2 problems, 1, Is there a looming doctor shortage or is our present funding scheme the problem, there are more physicians/1000 than ever & 2, hospitals make $$ on each resident
Looming? Its already here! And the solution?
Artificial intelligence. Billions of dollars are being spent on AI research “to bridge the shortage”.
I think that there should be a cap on politicians, and that they stop fighting with each other and begin to fight for the citizens that elected them.
most GPs and emergency physicians could be replaced by PAs and NPs
The decrease in physicians is intentional. The country will be cared for in large part by PAss and NPs. Do not doubt it, this is intentional.

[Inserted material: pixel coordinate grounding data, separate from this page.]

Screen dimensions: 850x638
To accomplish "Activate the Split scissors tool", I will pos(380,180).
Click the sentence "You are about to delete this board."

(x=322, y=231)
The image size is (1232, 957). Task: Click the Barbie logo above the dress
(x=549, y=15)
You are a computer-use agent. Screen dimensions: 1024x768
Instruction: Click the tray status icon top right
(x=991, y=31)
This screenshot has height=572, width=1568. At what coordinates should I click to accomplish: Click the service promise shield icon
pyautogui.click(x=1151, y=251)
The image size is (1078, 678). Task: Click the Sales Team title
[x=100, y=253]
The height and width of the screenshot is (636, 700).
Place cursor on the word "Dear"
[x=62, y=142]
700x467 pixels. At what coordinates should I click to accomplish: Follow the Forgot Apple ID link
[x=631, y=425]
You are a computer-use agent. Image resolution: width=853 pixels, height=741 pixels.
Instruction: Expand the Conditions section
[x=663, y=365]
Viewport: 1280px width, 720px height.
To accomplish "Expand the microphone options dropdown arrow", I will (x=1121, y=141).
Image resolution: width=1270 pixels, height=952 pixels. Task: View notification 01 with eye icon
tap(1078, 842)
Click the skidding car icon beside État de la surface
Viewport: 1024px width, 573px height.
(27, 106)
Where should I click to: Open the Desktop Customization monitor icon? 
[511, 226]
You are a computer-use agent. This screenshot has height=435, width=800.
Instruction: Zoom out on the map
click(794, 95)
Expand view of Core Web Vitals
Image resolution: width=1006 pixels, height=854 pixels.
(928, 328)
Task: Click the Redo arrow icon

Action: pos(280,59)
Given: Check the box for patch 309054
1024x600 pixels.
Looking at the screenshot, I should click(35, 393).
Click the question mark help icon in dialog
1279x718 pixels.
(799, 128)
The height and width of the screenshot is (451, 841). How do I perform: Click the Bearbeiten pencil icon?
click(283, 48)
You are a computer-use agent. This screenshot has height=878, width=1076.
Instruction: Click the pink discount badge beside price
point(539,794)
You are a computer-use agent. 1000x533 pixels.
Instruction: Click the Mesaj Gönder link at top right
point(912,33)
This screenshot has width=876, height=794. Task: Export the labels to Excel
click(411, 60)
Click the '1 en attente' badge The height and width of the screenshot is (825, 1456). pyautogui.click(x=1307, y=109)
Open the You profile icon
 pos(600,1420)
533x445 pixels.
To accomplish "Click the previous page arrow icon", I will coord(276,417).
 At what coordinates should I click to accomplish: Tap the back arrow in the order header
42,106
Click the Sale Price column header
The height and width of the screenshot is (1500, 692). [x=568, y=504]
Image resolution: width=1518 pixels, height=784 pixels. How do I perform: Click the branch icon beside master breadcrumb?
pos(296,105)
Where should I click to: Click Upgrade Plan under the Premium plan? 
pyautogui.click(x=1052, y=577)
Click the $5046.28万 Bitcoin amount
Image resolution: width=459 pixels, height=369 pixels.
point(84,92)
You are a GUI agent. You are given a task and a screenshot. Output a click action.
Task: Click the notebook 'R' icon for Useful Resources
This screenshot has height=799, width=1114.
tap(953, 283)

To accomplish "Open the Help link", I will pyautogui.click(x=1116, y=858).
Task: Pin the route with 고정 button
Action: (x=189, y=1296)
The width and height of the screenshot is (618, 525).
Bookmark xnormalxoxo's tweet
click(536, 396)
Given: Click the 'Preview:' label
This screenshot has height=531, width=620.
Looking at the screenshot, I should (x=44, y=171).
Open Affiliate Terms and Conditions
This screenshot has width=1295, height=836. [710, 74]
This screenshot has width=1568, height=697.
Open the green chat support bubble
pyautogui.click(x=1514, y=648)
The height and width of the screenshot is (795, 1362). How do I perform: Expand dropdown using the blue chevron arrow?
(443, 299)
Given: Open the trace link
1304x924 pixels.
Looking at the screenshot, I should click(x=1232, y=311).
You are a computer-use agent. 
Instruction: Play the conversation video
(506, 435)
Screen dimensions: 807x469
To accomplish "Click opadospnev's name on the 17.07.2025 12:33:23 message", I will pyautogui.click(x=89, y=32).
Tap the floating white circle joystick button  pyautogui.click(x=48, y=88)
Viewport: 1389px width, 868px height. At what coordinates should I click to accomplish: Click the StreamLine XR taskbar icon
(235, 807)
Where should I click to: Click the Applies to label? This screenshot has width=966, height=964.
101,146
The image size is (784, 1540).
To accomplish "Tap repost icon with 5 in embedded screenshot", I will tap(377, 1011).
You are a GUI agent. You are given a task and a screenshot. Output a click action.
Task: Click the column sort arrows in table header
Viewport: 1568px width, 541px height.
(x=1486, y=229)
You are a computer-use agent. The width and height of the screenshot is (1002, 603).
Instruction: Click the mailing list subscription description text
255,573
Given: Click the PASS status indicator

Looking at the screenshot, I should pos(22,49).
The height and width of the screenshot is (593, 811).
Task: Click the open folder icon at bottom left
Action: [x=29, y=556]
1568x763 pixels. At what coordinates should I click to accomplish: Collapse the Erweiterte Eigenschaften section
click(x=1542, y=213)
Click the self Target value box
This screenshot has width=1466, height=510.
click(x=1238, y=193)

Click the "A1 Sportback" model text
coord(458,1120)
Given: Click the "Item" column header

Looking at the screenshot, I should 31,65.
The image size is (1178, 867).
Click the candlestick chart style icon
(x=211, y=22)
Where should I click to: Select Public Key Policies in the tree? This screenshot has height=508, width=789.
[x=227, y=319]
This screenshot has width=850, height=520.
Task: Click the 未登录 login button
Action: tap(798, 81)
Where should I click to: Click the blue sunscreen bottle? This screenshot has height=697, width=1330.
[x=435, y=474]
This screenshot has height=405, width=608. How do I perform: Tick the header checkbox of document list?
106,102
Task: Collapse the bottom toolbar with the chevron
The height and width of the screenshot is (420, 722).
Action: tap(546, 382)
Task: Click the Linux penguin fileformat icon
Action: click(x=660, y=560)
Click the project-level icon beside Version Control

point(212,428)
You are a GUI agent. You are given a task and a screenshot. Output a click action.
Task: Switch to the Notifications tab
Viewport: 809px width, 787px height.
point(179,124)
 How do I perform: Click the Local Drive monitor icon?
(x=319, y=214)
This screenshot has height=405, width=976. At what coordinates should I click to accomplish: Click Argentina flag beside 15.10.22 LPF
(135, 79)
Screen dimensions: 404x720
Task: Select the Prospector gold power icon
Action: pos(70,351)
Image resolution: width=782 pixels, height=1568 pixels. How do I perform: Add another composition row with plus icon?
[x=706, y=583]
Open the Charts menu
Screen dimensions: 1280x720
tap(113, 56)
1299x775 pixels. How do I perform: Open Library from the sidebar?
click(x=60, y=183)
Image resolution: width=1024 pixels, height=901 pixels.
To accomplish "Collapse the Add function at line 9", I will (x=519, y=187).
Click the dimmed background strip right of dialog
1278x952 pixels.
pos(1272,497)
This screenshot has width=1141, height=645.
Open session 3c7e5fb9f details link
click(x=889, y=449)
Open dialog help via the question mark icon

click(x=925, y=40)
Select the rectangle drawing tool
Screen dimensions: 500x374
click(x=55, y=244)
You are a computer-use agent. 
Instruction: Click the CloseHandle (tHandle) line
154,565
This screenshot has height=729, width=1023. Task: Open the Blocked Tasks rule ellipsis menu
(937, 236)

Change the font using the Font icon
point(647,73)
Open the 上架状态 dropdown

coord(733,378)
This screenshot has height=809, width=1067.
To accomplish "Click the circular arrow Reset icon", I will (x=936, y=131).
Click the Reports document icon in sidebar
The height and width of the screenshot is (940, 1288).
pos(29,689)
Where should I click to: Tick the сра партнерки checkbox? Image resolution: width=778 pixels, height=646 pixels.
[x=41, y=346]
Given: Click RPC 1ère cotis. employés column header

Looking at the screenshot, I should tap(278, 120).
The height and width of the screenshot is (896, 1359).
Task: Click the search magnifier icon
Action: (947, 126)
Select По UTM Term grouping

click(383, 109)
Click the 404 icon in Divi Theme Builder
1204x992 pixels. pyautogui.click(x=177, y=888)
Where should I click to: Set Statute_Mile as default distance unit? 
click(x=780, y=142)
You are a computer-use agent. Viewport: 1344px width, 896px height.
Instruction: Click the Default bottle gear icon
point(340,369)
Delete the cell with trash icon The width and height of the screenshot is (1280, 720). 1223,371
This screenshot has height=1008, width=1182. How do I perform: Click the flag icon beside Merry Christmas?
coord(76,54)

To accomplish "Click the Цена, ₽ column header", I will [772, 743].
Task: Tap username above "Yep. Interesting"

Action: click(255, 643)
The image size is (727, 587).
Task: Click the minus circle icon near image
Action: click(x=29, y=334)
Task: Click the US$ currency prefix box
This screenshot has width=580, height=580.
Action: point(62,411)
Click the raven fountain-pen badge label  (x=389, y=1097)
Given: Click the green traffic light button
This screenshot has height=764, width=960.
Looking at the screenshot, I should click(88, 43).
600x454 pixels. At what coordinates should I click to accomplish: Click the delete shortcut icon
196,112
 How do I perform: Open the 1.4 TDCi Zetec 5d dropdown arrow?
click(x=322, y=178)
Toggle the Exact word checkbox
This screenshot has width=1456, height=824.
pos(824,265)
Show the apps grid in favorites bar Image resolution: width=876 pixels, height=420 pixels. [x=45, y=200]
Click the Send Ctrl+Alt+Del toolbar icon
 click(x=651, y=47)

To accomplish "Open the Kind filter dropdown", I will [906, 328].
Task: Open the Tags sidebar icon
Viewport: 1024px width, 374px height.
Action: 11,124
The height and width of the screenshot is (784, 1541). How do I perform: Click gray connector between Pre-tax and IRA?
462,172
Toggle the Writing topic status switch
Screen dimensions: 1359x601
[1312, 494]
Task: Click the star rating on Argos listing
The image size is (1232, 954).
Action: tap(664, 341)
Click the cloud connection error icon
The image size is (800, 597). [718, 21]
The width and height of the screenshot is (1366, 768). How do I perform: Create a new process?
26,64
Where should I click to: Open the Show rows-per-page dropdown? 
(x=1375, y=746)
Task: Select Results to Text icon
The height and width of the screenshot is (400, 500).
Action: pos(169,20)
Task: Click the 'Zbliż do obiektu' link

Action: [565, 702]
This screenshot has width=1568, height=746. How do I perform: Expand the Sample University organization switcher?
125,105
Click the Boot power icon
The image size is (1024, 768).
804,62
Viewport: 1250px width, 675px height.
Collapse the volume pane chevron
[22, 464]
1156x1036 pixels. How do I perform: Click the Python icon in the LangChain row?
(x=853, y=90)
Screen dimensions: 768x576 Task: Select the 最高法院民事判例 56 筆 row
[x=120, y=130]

Dear Doctor C: your hospital administrator knows not just what toilet paper you use, but how many sheets or inches of paper, and how many times you flush the toilet! He doesn’t give a tinker’s damn about how you benefit your patients as he is only interested in how much money your patients bring in!!! I believe there is a new rings in Hell for hospital administrators!
Sorry, but the Federal gov’t (taxpayers) shouldn’t be paying for any of this. Hospitals making mountains of money every day and you’re asking for Medicare to increase residency funding and positions? Hospitals should be cover those wages and hiring whomever they need. My insurance, Medicare, and Medicaid ensure that.
Your comments are beyond ignorant.
You are so wrong. Government’s job is to help society. Graduate Medical Education gets physicians out there helping society at places that have nothing to do with hospitals and insures. Their shortage will be devastating. The cost of training should be borne by all of us and there is no other wat than through government
Medicaid doesn’t ensure squat. They reimbursement from Medicaid is so poor that typically only physicians in FQHCs accept it. Every time I see a patient with Medicaid in my Emergency Department (often for a problem that ought to be dealt with in the office, but waits to see the few Medicaid physicians are >2 months), I’m essentially seeing them for free. And in an urban setting, that’s about 30% if my work that I give away. That’s not including any of the 8-12 hours I spend at home doing charts. Do you do 2/3 or your job for free? Or work for free on your days off?
Completely apart from that, the role of government is to ensure the most good for the most people. That includes healthcare. Timely medical care is not something that should be reserved for the rich.
My wife had kids just before residency (she graduated from a top-3 medical school). She had to take a break but there’s no real maternity leave for students. She ended up dropping out to watch our kids for a few years. Will she go back? How can she? Not only would she have a hard time getting into a different specialty, she used the appropriated funding that the system had allocated to her first year of education and now she’d have to convince a system to essentially fund her for an entire year while she catches back up. It’s almost impossible. Our medical system lost out on a smart, capable, and incredibly compassionate doctor due to absurd funding restrictions and a lack of care for the wellness of students. Residency should not be so ridiculous.
Fire
Much as I despise the corporatize goin af medicine -essentially the arbitrage of human life – I also see how the answer is not more doctors. It is better teamwork. Doctors (and all other professional health caregivers)could get their jobs done without all the “scut work” if managers and administrators would provide the tools and work environment that enhanced their talents instead of suppressing it.
It should not be health caregivers jobs to map their work so administrators can squeeze out more profits or lower costs. If the IOT can know what toilet paper I use, they should know what benefit I achieved for my patients, and how much I saved them.